-- WORK INSTRUCTION --
What you write should be an exact copy of the material, from its first line through the line containing "This screenshot has height=957, width=1347.".

-- RECORDS SUPPLIED --
==*==
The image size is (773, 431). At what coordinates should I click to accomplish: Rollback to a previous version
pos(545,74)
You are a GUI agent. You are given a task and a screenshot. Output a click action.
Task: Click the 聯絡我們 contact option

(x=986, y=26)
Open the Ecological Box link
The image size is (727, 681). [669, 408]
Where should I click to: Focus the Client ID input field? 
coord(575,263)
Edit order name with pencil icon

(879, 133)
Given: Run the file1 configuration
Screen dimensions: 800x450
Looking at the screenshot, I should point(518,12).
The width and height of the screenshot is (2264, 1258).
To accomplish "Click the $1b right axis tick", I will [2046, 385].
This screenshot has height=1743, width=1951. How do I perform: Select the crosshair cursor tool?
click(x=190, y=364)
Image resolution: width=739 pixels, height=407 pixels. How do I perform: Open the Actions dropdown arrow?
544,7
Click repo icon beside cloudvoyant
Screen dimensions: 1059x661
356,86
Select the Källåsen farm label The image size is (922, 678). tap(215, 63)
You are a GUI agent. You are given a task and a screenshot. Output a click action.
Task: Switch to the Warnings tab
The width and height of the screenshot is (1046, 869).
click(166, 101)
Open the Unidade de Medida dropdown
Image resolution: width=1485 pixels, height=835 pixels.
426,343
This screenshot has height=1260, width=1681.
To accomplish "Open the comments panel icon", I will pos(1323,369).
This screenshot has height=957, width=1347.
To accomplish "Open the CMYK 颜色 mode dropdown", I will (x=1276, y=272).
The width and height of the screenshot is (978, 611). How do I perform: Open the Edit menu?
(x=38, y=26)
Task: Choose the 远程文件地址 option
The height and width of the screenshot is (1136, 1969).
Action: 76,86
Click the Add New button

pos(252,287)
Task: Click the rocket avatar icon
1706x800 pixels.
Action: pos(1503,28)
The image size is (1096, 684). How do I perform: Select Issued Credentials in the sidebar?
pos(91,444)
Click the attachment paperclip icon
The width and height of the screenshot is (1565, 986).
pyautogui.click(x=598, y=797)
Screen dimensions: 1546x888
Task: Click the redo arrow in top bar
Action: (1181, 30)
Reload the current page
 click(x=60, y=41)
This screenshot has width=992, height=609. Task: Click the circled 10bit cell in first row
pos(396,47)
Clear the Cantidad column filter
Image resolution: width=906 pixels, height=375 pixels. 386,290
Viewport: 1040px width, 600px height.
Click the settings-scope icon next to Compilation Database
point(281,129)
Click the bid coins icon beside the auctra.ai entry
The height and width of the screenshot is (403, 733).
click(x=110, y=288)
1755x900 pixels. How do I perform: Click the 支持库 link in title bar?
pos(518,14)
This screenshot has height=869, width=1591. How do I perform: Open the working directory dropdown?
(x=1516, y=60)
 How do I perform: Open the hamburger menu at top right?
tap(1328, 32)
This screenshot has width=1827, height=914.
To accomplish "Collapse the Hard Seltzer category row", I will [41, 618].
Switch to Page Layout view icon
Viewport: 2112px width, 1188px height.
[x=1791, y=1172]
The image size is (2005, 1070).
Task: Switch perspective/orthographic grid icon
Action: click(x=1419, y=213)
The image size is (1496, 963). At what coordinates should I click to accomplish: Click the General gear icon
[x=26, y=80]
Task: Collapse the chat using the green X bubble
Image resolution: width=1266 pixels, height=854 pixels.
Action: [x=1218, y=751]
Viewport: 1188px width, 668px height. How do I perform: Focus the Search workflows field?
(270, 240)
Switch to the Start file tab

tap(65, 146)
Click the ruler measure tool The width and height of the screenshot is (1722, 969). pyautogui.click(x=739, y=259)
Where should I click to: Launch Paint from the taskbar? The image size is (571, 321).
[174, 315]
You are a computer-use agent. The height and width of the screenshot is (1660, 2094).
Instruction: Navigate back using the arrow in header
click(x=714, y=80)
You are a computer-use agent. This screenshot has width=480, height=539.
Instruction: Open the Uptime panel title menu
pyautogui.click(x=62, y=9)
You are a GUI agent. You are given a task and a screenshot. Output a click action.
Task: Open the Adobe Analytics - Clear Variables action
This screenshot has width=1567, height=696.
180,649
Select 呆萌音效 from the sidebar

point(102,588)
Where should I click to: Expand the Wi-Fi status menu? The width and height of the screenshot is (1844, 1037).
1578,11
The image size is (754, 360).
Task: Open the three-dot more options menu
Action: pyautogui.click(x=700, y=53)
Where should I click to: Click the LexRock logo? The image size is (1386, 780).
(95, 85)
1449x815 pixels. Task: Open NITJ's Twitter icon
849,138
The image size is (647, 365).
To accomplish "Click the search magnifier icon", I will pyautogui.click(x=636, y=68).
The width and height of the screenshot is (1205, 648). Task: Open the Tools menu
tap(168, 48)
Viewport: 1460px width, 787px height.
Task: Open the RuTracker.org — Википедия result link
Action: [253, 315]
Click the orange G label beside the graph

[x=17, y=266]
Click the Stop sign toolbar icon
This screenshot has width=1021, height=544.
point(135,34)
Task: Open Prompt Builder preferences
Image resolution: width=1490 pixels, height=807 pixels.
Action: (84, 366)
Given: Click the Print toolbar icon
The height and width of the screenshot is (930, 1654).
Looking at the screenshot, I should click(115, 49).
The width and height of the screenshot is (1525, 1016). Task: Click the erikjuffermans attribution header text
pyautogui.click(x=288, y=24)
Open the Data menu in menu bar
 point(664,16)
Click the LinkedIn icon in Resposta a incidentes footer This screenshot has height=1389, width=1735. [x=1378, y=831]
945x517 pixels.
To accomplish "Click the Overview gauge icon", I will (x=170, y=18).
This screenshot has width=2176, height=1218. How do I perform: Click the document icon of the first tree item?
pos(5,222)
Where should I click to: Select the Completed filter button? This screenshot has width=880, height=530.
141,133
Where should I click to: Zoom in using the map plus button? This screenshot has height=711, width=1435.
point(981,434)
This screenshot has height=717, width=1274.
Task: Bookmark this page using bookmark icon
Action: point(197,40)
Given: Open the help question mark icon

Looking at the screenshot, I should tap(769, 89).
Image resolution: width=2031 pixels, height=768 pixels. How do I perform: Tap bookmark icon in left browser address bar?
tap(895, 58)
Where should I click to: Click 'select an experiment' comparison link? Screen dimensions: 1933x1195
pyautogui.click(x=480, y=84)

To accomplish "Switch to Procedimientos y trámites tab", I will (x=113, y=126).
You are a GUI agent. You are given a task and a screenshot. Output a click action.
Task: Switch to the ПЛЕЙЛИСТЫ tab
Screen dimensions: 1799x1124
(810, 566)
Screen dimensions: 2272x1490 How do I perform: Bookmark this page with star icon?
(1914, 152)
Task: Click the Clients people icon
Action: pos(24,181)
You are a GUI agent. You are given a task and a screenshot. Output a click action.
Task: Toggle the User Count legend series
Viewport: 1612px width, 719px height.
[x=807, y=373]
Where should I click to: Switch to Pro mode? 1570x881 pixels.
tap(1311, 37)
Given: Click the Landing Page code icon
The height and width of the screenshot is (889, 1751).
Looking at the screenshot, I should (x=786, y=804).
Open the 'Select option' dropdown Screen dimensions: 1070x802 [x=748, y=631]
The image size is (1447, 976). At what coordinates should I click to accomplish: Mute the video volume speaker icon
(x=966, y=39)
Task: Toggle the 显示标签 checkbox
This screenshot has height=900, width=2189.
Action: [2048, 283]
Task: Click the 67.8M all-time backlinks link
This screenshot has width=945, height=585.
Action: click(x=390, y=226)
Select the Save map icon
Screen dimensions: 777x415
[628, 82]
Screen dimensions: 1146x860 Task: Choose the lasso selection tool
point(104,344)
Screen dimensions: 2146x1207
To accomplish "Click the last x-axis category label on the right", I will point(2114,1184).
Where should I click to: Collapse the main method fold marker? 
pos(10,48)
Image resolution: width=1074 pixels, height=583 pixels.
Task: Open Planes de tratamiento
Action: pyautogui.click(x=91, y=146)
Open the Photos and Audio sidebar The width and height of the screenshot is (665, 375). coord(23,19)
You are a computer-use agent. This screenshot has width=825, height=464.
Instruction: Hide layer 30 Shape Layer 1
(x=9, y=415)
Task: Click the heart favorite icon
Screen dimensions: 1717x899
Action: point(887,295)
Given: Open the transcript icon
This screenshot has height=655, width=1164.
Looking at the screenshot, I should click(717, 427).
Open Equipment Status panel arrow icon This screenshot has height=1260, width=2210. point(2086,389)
==*==
-- WORKED SOLUTION --
The image size is (773, 431). At what coordinates should I click to accomplish: Rollback to a previous version
pos(545,74)
You are a GUI agent. You are given a task and a screenshot. Output a click action.
Task: Click the 聯絡我們 contact option

(x=986, y=26)
Open the Ecological Box link
The image size is (727, 681). [669, 408]
Where should I click to: Focus the Client ID input field? 
coord(575,263)
Edit order name with pencil icon

(879, 133)
Given: Run the file1 configuration
Screen dimensions: 800x450
Looking at the screenshot, I should point(518,12).
The width and height of the screenshot is (2264, 1258).
To accomplish "Click the $1b right axis tick", I will [2046, 385].
This screenshot has height=1743, width=1951. How do I perform: Select the crosshair cursor tool?
click(x=190, y=364)
Image resolution: width=739 pixels, height=407 pixels. How do I perform: Open the Actions dropdown arrow?
544,7
Click repo icon beside cloudvoyant
Screen dimensions: 1059x661
356,86
Select the Källåsen farm label The image size is (922, 678). tap(215, 63)
You are a GUI agent. You are given a task and a screenshot. Output a click action.
Task: Switch to the Warnings tab
The width and height of the screenshot is (1046, 869).
click(166, 101)
Open the Unidade de Medida dropdown
Image resolution: width=1485 pixels, height=835 pixels.
426,343
This screenshot has height=1260, width=1681.
To accomplish "Open the comments panel icon", I will pos(1323,369).
This screenshot has height=957, width=1347.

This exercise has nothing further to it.